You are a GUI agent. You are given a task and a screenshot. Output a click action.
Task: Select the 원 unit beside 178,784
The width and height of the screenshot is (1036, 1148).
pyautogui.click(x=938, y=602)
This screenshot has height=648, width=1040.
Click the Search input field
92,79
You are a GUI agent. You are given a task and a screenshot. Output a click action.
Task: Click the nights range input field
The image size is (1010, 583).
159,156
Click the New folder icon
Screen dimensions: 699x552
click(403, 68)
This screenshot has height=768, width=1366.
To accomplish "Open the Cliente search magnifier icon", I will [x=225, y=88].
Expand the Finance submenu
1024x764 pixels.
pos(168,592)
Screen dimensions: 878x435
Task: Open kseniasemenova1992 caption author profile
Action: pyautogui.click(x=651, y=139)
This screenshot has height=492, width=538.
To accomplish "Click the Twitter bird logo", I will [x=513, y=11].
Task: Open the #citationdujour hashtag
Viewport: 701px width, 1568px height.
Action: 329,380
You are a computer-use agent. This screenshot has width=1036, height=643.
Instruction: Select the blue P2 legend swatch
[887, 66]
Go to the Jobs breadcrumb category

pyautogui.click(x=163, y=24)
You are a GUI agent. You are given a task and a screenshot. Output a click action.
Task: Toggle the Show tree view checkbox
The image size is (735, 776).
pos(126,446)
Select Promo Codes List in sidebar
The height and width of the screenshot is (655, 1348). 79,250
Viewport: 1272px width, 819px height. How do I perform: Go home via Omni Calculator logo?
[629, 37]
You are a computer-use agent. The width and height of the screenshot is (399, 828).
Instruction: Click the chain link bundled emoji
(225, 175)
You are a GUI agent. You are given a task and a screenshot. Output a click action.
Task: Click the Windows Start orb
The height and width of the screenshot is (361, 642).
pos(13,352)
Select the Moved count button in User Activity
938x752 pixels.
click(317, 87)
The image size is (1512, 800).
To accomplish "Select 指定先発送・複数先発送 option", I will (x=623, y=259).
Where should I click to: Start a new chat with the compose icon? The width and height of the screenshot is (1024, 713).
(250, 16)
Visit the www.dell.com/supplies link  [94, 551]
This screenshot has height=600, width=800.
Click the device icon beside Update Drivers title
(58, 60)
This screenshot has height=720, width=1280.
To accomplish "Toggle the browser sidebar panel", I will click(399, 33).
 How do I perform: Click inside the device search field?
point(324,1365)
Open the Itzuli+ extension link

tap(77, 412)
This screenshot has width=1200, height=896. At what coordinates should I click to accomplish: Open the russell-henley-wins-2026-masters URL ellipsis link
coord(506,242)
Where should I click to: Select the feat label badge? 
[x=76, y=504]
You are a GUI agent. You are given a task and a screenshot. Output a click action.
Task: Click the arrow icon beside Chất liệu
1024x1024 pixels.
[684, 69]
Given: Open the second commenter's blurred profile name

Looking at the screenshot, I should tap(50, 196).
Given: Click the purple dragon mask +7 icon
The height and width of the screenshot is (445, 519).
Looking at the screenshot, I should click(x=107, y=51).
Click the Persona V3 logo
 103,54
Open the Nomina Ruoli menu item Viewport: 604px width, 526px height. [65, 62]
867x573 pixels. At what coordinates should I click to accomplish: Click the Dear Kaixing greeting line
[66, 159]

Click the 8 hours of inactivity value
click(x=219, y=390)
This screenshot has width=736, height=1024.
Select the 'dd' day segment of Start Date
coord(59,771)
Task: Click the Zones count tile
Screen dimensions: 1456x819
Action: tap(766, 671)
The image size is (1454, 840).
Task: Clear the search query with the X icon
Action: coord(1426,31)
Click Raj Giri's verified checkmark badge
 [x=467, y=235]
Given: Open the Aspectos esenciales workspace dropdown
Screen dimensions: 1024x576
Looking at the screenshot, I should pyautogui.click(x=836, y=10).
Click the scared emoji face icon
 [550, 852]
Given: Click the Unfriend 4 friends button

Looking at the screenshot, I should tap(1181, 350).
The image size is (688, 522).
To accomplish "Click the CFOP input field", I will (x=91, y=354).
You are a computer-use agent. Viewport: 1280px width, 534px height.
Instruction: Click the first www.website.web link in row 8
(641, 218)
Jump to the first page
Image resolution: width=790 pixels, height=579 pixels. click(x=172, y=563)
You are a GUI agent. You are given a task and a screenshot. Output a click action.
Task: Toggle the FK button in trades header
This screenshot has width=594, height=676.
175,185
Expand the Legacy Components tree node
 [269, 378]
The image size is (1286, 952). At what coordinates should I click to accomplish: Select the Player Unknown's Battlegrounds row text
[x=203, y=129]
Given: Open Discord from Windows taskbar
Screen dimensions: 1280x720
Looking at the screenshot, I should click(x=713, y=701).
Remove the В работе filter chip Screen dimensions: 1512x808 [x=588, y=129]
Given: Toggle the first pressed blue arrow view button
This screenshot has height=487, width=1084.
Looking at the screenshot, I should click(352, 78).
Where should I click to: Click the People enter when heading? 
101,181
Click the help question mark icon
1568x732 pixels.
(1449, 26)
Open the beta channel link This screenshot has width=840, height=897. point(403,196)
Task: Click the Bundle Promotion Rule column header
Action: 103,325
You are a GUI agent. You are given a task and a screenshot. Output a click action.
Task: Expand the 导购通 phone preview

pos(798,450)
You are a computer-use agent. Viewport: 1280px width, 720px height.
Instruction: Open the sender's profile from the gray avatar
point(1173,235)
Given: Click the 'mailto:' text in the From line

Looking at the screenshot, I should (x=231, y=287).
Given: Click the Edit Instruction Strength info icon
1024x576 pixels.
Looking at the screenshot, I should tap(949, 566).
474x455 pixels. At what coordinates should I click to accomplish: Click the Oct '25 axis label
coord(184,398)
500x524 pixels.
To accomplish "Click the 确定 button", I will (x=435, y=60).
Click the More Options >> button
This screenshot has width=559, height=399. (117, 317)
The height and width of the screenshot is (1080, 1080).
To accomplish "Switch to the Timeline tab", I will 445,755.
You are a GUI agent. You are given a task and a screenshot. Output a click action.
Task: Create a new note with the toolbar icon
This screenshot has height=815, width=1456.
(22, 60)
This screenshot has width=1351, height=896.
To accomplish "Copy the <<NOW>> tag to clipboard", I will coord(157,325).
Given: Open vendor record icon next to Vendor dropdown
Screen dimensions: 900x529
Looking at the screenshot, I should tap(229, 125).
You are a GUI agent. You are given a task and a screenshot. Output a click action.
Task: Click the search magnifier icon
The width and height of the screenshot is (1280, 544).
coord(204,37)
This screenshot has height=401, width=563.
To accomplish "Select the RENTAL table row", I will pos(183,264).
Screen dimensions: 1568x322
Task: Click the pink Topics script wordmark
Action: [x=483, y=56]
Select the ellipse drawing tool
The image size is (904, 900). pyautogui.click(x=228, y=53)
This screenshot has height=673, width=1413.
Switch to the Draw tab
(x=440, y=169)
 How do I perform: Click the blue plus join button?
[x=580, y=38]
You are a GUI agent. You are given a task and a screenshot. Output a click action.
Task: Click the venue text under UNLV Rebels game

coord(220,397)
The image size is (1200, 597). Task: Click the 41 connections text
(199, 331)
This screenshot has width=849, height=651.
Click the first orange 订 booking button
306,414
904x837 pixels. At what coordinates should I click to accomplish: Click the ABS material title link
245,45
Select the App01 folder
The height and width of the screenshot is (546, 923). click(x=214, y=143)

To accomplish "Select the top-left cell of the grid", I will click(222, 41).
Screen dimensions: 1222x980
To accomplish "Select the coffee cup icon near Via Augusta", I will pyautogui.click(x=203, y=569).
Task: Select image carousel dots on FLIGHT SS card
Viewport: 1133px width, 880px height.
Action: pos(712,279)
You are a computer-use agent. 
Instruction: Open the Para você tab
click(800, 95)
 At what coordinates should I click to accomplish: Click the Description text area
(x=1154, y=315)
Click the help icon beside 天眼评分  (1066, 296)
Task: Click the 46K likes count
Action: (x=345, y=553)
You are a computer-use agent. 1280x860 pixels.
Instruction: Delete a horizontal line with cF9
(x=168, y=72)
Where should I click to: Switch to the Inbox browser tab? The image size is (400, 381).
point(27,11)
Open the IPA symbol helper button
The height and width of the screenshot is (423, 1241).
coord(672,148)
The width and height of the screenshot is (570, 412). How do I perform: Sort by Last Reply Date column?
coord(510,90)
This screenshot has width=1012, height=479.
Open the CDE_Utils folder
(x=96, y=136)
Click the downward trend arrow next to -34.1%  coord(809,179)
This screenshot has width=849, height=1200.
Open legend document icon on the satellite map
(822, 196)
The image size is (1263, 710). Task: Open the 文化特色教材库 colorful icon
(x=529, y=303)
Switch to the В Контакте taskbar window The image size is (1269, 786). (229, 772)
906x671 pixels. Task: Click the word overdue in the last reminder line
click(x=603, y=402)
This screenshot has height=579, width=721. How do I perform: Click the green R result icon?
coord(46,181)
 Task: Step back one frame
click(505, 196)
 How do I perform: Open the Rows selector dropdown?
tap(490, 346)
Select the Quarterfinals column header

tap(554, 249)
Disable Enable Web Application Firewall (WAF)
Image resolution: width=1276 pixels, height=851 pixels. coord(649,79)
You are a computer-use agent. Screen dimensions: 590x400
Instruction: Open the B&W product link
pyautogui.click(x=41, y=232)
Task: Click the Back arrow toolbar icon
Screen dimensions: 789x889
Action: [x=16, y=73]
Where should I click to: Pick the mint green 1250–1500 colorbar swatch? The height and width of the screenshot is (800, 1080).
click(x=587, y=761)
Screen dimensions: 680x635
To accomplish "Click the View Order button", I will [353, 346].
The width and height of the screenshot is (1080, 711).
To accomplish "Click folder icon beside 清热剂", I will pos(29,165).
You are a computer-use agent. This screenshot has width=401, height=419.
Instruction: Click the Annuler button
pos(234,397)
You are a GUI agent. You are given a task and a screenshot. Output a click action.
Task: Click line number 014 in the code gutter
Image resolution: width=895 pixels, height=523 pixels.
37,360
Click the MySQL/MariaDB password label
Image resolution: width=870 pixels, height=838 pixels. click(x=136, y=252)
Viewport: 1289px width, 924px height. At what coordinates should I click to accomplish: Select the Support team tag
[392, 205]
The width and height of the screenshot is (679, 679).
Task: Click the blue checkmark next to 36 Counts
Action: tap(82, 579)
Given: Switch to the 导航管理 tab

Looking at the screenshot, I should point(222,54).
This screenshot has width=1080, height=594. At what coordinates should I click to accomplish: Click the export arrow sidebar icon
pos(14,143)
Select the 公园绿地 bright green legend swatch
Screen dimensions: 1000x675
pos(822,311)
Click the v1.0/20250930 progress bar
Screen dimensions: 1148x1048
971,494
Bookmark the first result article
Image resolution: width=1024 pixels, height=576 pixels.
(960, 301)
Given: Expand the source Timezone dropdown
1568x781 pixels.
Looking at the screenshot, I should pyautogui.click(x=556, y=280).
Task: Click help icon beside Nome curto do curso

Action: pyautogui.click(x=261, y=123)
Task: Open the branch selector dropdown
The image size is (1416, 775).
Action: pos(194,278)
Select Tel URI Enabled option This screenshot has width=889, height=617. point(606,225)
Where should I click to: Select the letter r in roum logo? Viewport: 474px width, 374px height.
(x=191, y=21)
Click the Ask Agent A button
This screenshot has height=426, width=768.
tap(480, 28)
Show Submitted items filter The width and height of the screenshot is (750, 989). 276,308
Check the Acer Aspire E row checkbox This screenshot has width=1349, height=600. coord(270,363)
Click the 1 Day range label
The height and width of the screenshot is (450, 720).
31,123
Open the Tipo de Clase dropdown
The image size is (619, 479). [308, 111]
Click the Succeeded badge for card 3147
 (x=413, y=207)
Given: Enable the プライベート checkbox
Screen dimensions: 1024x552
________________________________________
• [About this task]: Your answer should be one number: the count of lines in the data above that include the word "computer".

• [Final answer]: 8